Wednesday, August 31, 2011

NYC Vintage Image Of The Day: Blind Leading The Blind? 1974

In 1958, Sun Myung Moon founded the Unification Church in South Korea. In 1971, he had moved to the U.S. to begin mission work in Washington, New York and San Francisco and by 1973, the church had several thousand members in all 50 states, often characterized by their free-flowing robes, shaved heads and offers to "buy a flower," including the disciple above, in New York in 1974.
Sun Myung Moon and Hak Ja Han.

"Moonies" were considered a cult, because of high-pressure recruitment methods and the belief that the church separated disenfranchised, vulnerable young people from their families through brainwashing or mind control. One scholar wrote, "It is a ready-made doctrine for impatient young people and all those for whom the pursuit of the complex has become a tiresome and fruitless venture."

One former Moonie explained the recruitment drive: "Creativity is frowned upon, conformity is stressed.
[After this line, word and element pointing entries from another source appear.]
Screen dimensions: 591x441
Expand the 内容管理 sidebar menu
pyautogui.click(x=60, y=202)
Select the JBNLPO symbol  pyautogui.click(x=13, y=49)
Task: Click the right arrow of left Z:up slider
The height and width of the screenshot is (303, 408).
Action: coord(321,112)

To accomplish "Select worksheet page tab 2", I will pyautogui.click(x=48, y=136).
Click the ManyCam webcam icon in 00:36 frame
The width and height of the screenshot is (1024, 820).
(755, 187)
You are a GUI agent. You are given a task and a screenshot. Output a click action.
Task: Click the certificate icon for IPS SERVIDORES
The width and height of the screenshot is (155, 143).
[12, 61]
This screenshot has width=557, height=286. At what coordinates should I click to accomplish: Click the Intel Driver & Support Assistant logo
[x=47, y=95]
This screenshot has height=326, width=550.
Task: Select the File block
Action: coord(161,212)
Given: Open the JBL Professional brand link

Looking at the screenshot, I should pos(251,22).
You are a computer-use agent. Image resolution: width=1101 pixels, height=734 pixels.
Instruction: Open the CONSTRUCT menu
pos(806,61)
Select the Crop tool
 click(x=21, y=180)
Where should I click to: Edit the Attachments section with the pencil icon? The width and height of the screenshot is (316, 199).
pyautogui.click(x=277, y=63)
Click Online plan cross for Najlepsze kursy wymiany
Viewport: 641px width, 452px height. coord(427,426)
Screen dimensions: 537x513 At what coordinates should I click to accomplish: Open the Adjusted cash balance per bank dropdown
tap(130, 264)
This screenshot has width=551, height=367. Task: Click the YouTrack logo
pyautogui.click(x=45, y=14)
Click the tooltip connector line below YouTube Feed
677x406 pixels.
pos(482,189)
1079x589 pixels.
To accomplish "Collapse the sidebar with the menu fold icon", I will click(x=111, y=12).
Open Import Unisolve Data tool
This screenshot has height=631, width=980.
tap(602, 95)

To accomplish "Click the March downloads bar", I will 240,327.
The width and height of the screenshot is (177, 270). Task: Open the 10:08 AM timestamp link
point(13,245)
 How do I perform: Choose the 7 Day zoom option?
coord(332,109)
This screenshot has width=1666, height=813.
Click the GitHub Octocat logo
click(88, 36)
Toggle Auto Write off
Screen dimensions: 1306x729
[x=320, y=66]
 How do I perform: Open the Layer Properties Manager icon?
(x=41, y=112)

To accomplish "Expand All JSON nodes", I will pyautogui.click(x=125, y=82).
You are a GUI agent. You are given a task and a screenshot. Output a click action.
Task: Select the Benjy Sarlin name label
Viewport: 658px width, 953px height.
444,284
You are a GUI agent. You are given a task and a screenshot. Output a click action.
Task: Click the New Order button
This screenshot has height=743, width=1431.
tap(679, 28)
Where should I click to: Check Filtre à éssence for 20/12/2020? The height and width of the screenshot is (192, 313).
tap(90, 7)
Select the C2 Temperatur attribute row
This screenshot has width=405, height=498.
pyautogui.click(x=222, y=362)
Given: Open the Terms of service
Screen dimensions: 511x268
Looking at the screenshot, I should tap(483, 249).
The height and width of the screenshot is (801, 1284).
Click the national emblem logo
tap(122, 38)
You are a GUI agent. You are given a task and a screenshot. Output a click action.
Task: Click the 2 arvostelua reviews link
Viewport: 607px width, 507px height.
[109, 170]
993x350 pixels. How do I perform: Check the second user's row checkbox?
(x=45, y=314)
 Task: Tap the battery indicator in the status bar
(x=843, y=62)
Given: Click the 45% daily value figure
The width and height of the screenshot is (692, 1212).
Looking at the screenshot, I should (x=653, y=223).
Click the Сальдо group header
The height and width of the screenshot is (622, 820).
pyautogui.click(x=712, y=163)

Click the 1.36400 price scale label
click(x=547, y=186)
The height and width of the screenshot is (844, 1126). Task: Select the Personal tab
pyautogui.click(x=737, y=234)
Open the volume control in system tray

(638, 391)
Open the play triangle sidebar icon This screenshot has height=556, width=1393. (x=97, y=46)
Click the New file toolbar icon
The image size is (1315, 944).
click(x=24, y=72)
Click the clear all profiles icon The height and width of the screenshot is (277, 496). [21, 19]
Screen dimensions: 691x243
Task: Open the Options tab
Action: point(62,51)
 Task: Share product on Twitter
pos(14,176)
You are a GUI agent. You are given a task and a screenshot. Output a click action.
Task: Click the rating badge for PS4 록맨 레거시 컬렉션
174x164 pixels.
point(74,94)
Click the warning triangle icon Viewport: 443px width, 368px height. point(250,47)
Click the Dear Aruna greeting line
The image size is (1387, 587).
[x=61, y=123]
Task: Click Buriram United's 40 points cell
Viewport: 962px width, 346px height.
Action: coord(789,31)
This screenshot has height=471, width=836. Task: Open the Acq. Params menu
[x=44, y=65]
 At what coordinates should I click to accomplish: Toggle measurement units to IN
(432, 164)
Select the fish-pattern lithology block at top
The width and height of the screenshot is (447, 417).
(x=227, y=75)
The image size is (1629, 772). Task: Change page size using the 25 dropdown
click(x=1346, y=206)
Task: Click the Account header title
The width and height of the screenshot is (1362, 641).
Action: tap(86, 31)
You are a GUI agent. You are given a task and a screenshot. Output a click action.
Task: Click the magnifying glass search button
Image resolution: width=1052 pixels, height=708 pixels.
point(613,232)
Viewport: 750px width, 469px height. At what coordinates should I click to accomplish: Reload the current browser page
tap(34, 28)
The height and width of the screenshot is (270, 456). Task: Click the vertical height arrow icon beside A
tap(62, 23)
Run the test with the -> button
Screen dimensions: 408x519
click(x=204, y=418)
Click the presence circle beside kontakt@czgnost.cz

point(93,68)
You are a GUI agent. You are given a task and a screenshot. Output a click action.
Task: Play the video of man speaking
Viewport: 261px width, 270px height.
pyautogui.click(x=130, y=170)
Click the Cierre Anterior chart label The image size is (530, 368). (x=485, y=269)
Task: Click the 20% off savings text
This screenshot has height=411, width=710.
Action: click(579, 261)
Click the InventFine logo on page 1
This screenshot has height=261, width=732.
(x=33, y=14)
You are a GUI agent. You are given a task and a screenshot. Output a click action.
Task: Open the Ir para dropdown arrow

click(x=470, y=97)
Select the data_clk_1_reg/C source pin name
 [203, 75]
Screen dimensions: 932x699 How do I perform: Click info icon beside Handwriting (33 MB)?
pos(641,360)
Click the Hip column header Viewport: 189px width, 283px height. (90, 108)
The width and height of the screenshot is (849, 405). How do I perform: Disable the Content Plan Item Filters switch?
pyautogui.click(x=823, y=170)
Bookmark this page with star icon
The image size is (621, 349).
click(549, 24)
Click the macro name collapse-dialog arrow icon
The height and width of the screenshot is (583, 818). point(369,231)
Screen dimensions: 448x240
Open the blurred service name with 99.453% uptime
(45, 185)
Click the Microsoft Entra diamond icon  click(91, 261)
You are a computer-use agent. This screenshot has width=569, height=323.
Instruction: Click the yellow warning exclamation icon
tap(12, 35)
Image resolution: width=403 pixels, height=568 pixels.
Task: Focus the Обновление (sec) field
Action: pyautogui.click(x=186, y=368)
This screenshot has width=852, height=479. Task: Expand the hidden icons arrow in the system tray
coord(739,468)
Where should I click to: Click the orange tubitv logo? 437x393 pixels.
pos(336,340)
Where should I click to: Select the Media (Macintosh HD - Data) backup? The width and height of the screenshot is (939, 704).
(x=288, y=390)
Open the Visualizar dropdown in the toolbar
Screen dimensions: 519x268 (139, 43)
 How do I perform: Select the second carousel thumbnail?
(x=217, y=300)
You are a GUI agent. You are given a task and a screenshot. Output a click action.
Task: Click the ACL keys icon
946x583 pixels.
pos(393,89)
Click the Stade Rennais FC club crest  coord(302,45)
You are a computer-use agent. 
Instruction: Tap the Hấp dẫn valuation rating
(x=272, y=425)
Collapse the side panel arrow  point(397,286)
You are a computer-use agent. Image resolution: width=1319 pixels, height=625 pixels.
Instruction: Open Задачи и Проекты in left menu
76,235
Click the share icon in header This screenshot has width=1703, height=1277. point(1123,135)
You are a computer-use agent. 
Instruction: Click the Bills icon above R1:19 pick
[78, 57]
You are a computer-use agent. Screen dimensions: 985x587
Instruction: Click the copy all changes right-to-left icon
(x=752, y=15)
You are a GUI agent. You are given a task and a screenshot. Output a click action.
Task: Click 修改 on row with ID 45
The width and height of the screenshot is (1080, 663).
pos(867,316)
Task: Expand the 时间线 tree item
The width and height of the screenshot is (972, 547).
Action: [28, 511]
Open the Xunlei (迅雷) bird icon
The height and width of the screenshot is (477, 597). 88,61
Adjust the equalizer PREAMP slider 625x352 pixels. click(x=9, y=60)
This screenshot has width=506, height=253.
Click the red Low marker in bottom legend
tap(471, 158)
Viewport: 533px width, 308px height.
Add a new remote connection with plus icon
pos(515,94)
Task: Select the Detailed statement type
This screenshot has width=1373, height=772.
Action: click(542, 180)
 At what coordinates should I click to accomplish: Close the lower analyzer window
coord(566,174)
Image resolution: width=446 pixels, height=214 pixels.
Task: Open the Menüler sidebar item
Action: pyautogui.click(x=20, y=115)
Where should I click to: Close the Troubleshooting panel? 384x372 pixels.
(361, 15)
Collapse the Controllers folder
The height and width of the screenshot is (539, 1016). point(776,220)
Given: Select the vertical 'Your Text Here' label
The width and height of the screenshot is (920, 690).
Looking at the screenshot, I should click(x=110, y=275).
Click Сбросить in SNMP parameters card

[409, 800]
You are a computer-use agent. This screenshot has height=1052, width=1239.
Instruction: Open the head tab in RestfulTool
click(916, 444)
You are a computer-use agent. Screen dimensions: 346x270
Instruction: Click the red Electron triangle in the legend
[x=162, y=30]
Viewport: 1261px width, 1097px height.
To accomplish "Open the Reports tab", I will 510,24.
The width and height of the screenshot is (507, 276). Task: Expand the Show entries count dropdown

All day you are bombarded by ideas and concepts. There is little relaxation, so your resistance is low. You are taught that everyone not in the movement is under the influence of Satan and you should mistrust them."

Moonie doctrine is summarized in the textbook Divine Principle and include belief that the Rev. Moon himself was recognized by Christ as the second coming of the messiah.

In 1982, the tax-exempt Moon established the highly conservative Washington Times newspaper in Washington. President George W. Bush said it was the first paper he read every morning.